**YOUR INSTRUCTIONS:** This task calls for copying every line of the records that includes the word "agent".

========

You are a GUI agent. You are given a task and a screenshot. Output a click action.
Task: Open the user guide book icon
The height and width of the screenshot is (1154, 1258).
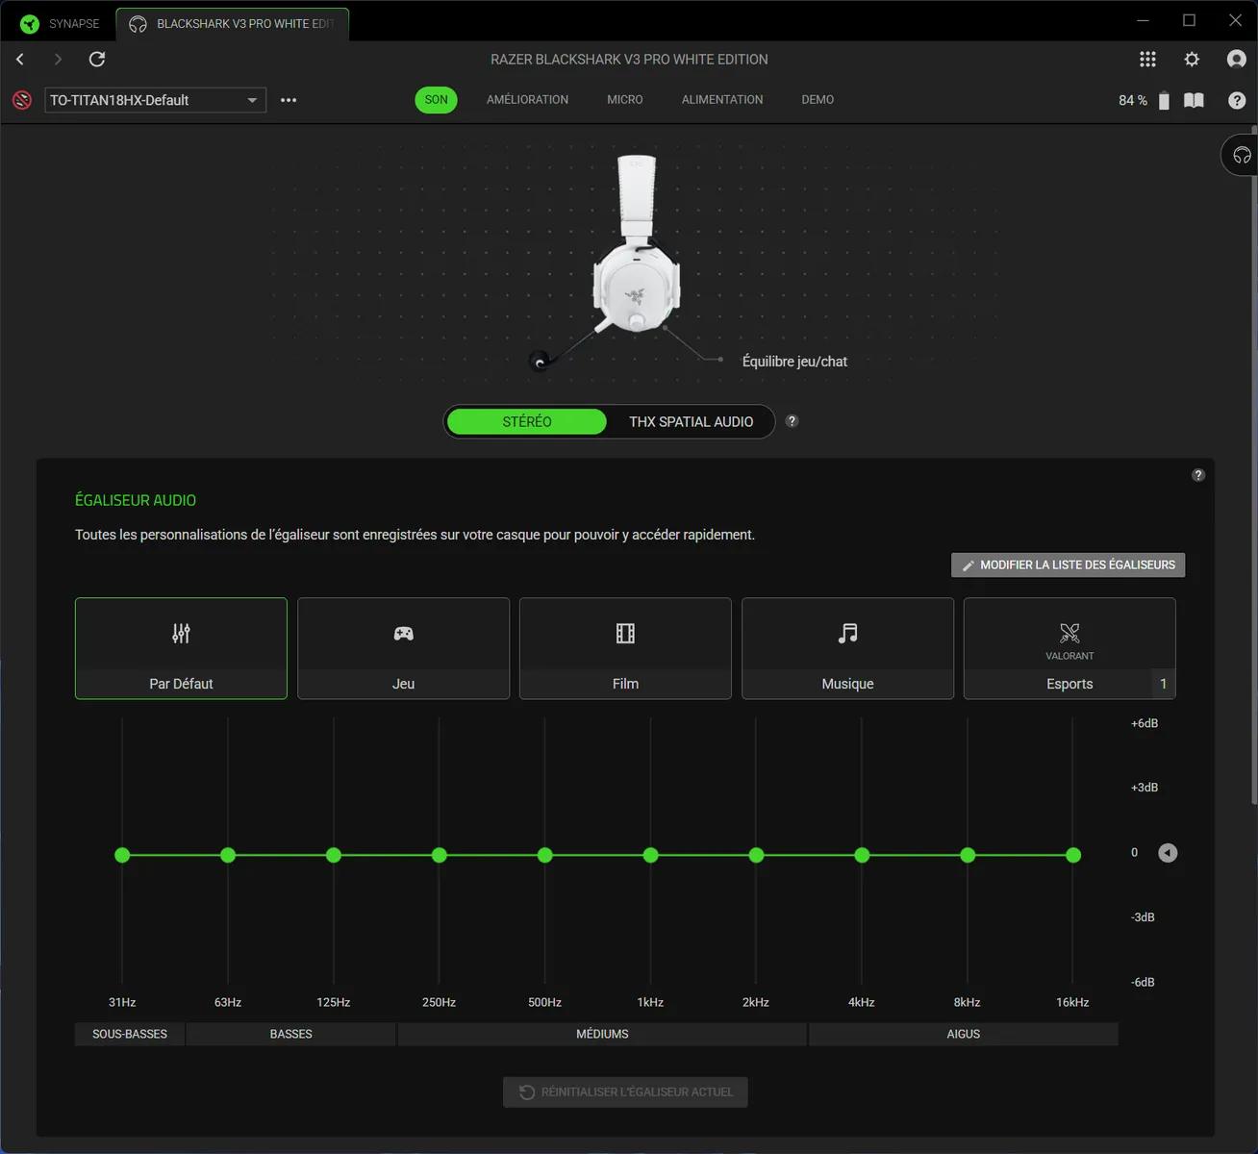click(x=1194, y=100)
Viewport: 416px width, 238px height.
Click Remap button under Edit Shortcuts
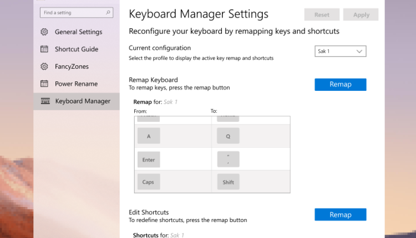pos(340,215)
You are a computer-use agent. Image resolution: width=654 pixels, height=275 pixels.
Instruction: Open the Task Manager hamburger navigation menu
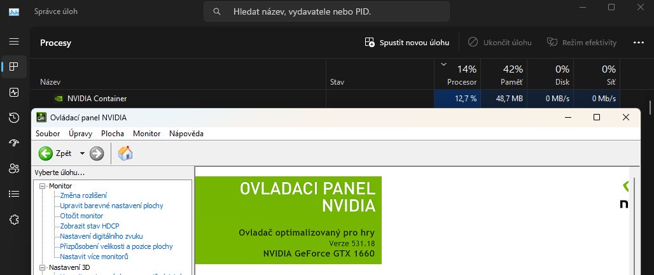tap(14, 41)
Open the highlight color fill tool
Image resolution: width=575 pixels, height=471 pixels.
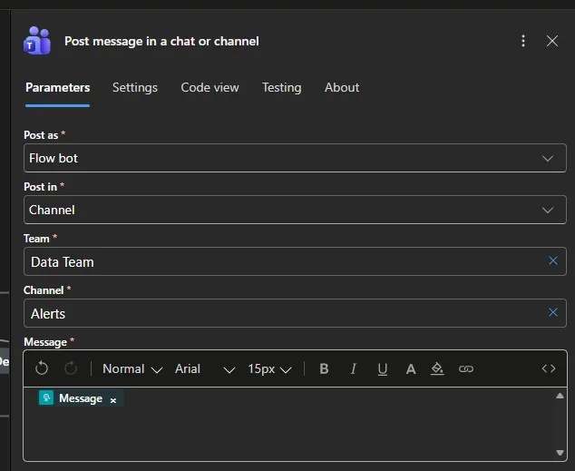(437, 368)
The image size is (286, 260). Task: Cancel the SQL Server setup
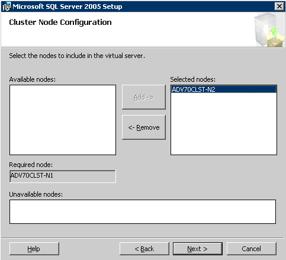pos(252,249)
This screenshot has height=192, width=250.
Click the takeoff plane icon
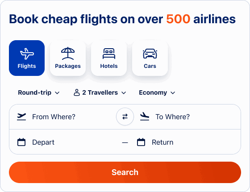pos(21,117)
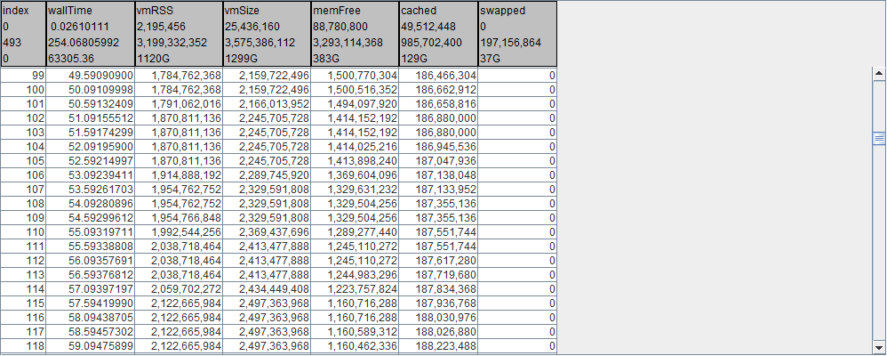
Task: Select vmSize cell 2,289,745,920
Action: click(266, 175)
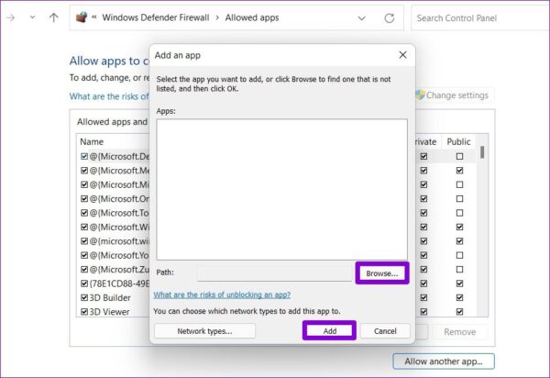Expand the address bar history dropdown

(x=362, y=18)

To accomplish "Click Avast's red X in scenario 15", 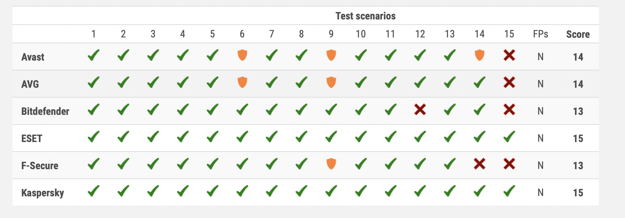I will pos(509,55).
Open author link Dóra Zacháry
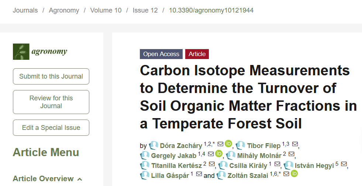 181,146
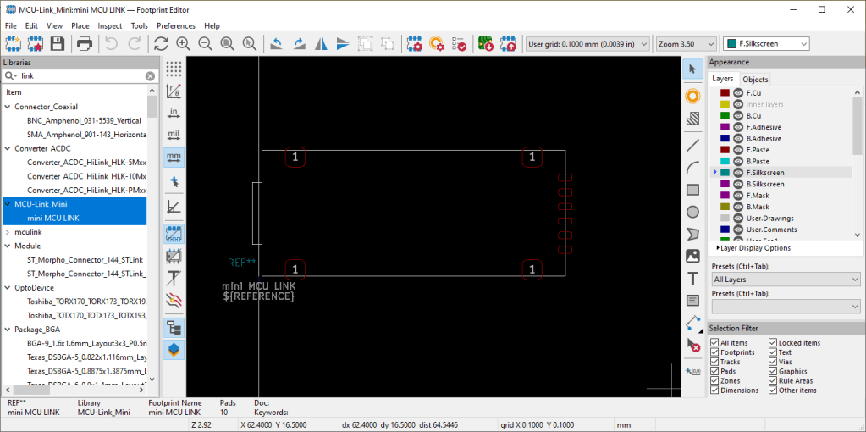The width and height of the screenshot is (866, 432).
Task: Select the Draw Circle tool
Action: click(692, 212)
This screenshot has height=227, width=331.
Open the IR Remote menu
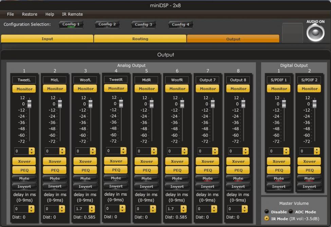72,14
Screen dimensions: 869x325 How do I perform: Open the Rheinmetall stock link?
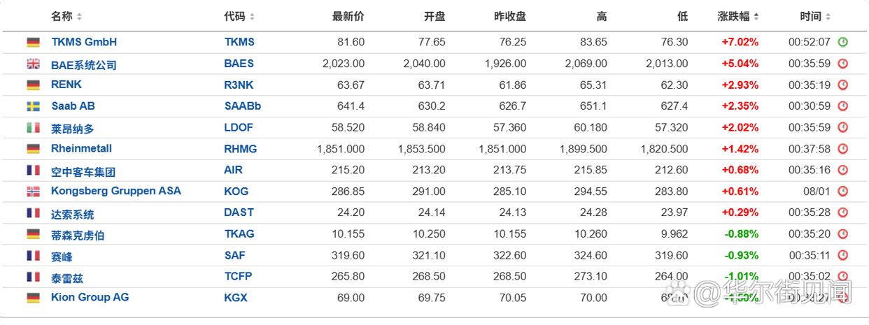pyautogui.click(x=81, y=148)
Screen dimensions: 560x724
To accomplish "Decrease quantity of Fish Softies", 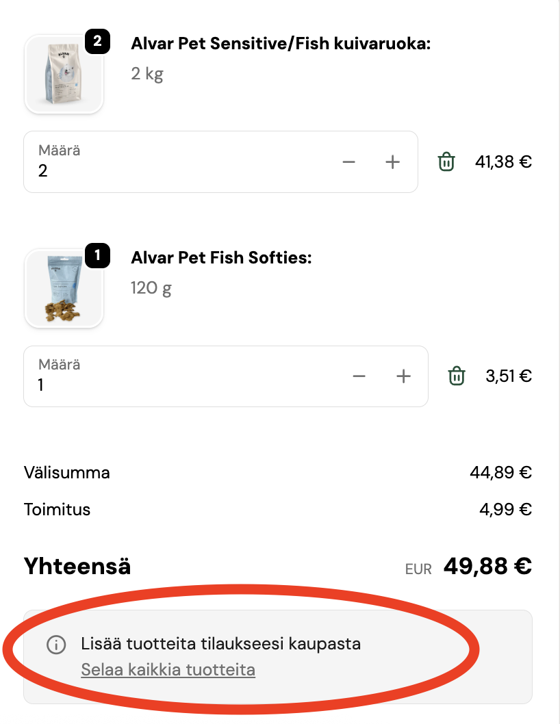I will click(x=359, y=376).
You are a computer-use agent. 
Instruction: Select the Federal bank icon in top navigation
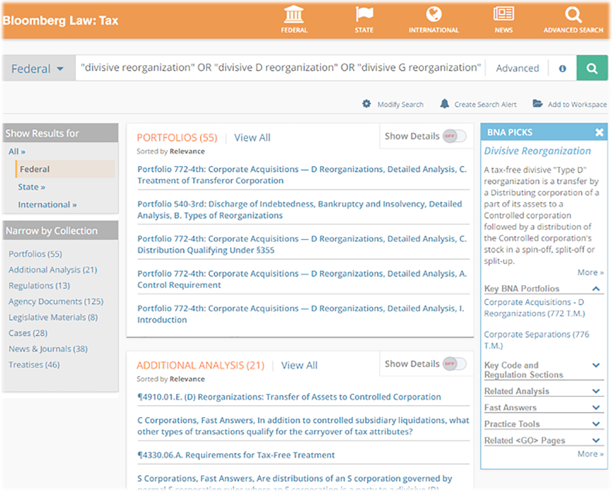[x=294, y=18]
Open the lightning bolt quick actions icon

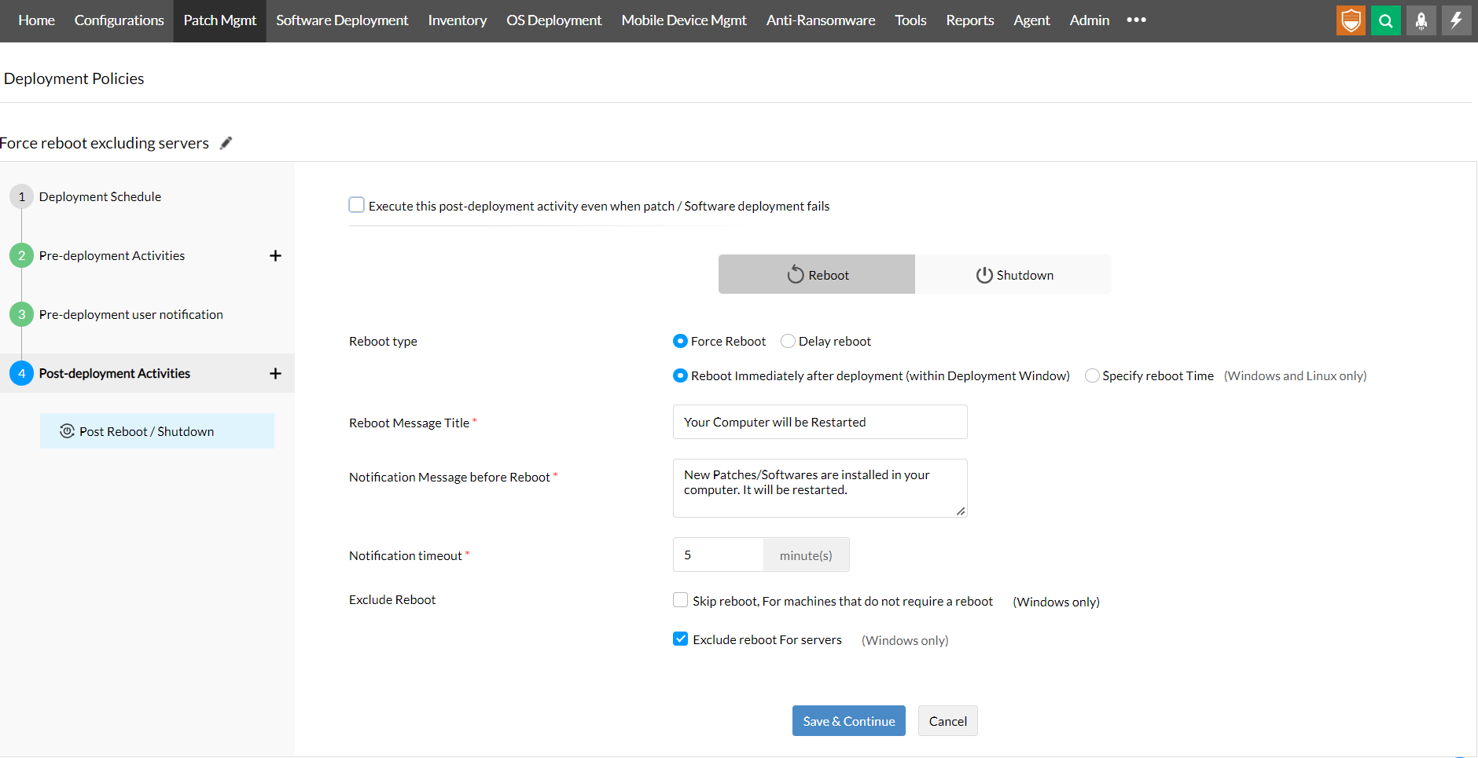point(1456,20)
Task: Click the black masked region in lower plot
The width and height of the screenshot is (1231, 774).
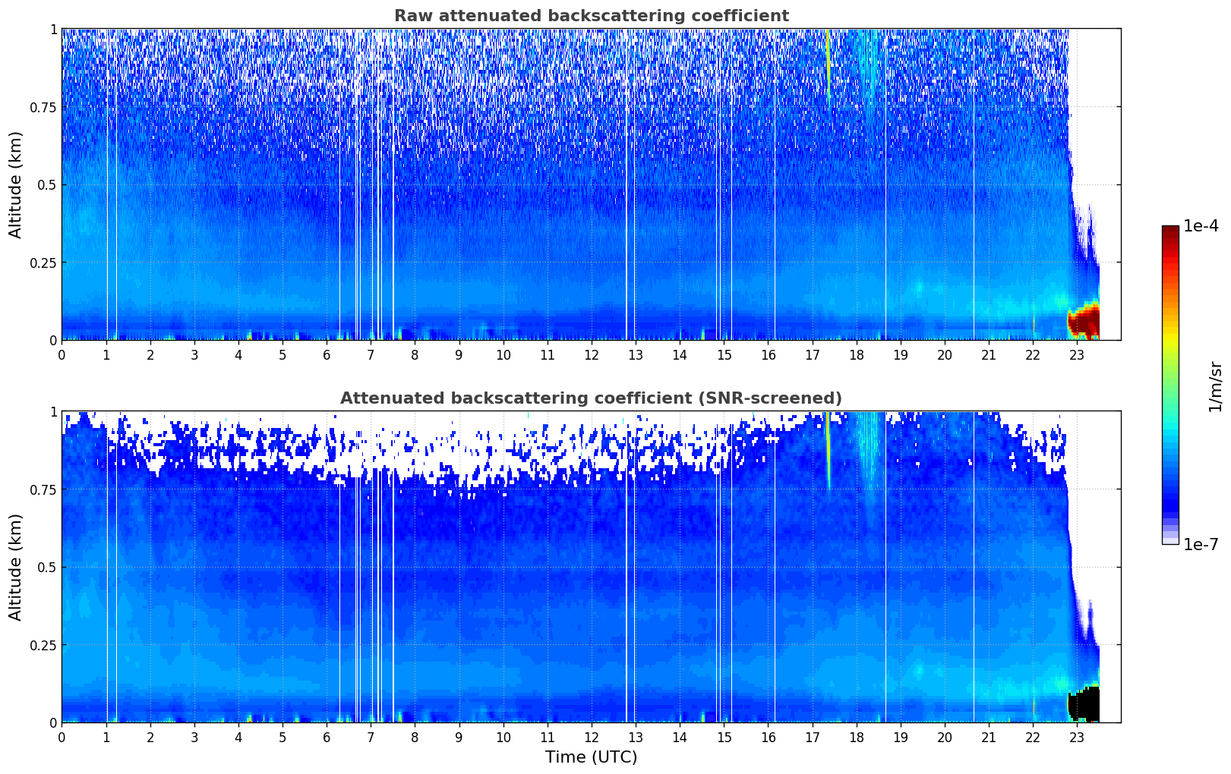Action: point(1086,705)
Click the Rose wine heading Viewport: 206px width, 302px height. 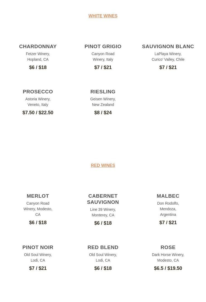pyautogui.click(x=168, y=247)
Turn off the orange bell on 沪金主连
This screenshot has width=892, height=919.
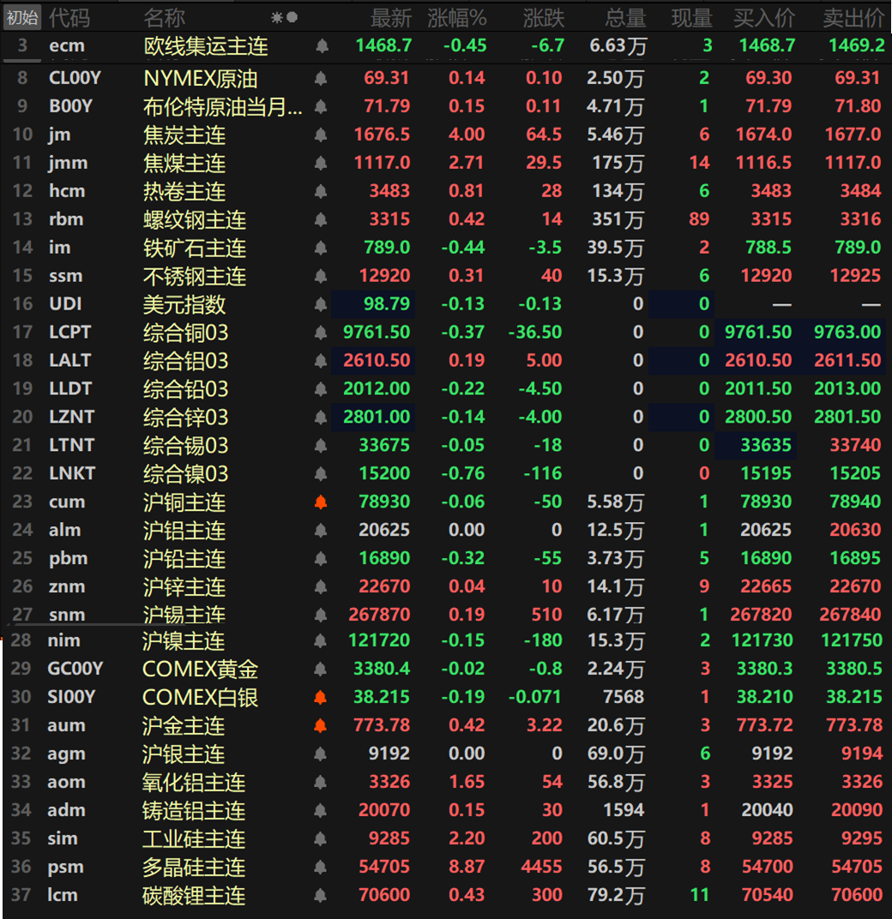[x=321, y=725]
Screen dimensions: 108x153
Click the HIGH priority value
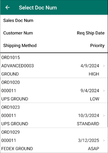94,74
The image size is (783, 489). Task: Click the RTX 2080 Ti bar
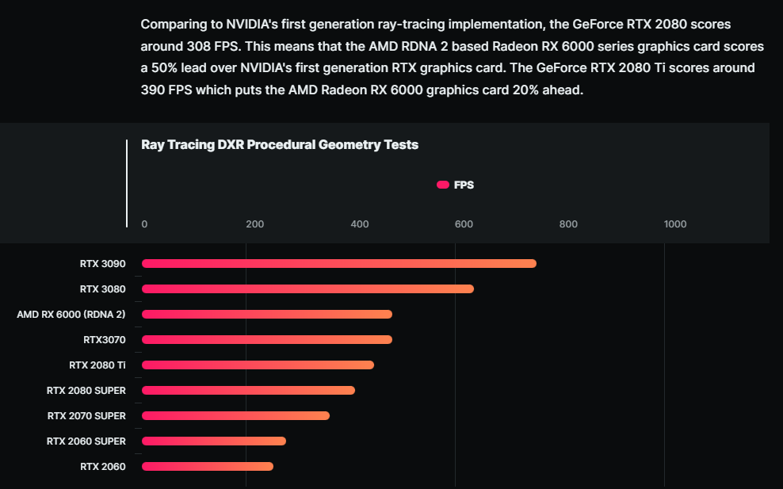pos(258,365)
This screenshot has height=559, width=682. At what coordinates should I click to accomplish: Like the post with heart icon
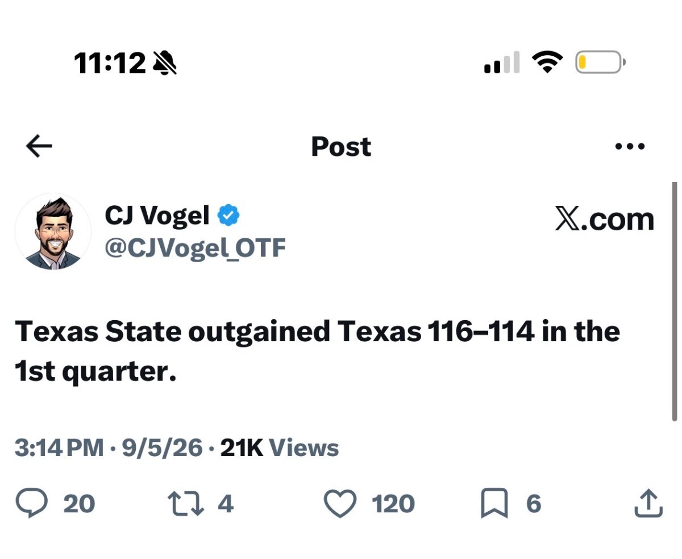[339, 504]
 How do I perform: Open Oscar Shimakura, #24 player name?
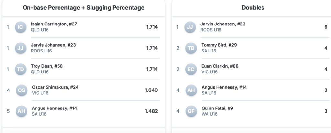(x=55, y=87)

========

**FINISHED TASK:**
You are a GUI agent. You are given a task and a screenshot. Output a click action.
You are a computer-use agent. Image resolution: width=654 pixels, height=275 pixels.
You are a computer-use agent. 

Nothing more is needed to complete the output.